L'IMPATTO PSICOLOGICO
La sofferenza può affliggere la donna per un tempo variabile, spesso persistente per mesi, o addirittura anni, che determina un #impattopsicologico importante nello stile di vita, nelle abitudini quotidiane, nelle relazioni di coppia. «Credo che la definizione più appropriata sia “devastante”», precisa il ginecologo. «Questa malattia può condizionare tutto. La donna non può usare un indumento di un certo genere, non può andare in bicicletta, a volte non riesce a stare seduta, non può svolgere determinate attività fisiche, non può fare l’amore quando lo vuole e il tutto si ripercuote sulla famiglia, sulla coppia e sul lavoro. Ovvio, con vari livelli di gravità, ma spesso ha un impatto realmente devastante, correlato anche ad ansia e depressione».
FARMACI CON CAUTELA
Curare la vulvodinia richiede consapevolezza e un percorso anche di mesi, ma in molti casi è possibile. Gli approcci terapeutici a disposizione sono molteplici, personalizzati e calibrati sulla singola paziente, poiché la stessa patologia corrisponde a manifestazioni diverse e quindi servono competenze specifiche in ambito ginecologico, neurologico, psicologico, sessuologico e posturale. «Per quanto riguarda il fattore farmacologico vengono prescritti medicinali che contribuiscono alla riduzione del dolore», spiega Murina. «Non sono risolutori, ma in un protocollo di cura integrato con altri approcci possono essere molto utili. Spesso sono farmaci utilizzati in ambito neurologico per il trattamento del dolore dei nervi (neuropatico), anche se si utilizzano dosi differenti. È fondamentale far comprendere alla donna la corretta indicazione e i potenziali effetti collaterali».
Consigliati da LinkedIn
RIABILITAZIONE E TERAPIE STRUMENTALI
Un ruolo importante nella terapia è quello della riabilitazione della muscolatura pelvica. «I muscoli del #pavimentopelvico di una donna con vulvodinia sono sovente contratti e dolenti», sottolinea Murina. «Grazie all’aiuto di figure specializzate, quali ostetrica e fisioterapista, è possibile mettere in atto una serie di manovre ed esercizi di stretching in grado di rilassare la muscolatura».
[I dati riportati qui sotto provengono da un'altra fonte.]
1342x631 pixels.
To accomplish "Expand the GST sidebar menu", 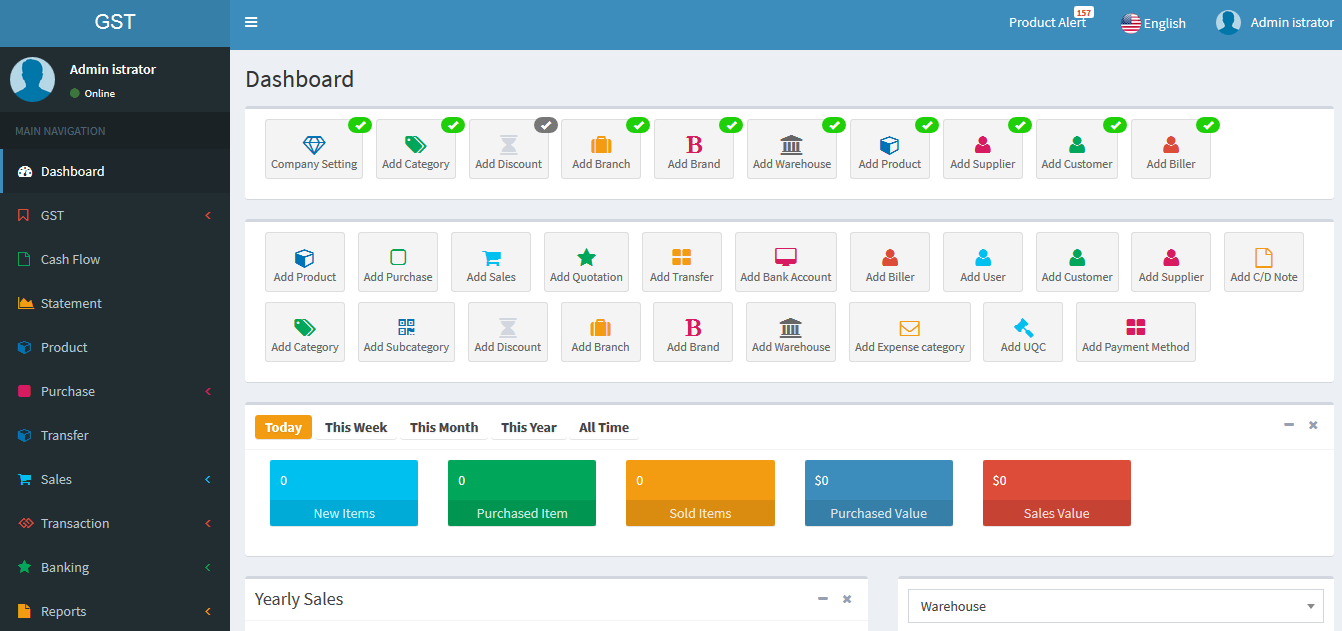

Buoni risultati si possono ottenere anche tramite tecniche strumentali quali elettrostimolazione, elettroporazione, radiofrequenza e laser, che agiscono sui meccanismi alterati dalla percezione del dolore vulvare.
«Se l’approccio terapeutico è ben strutturato, nel giro di uno o due mesi le condizioni della paziente cambiano in modo sostanziale, la donna si sente subito meglio e questo consente di affinare o calibrare la terapia nel corso del tempo», afferma l'esperto.
Di vulvodinia si guarisce, step by step. «Una donna che ne soffre ha un sistema che non funziona e deve essere in qualche modo resettato. Sicuramente è più vulnerabile, può anche riammalarsi, ma sa che cos’è e come affrontarla».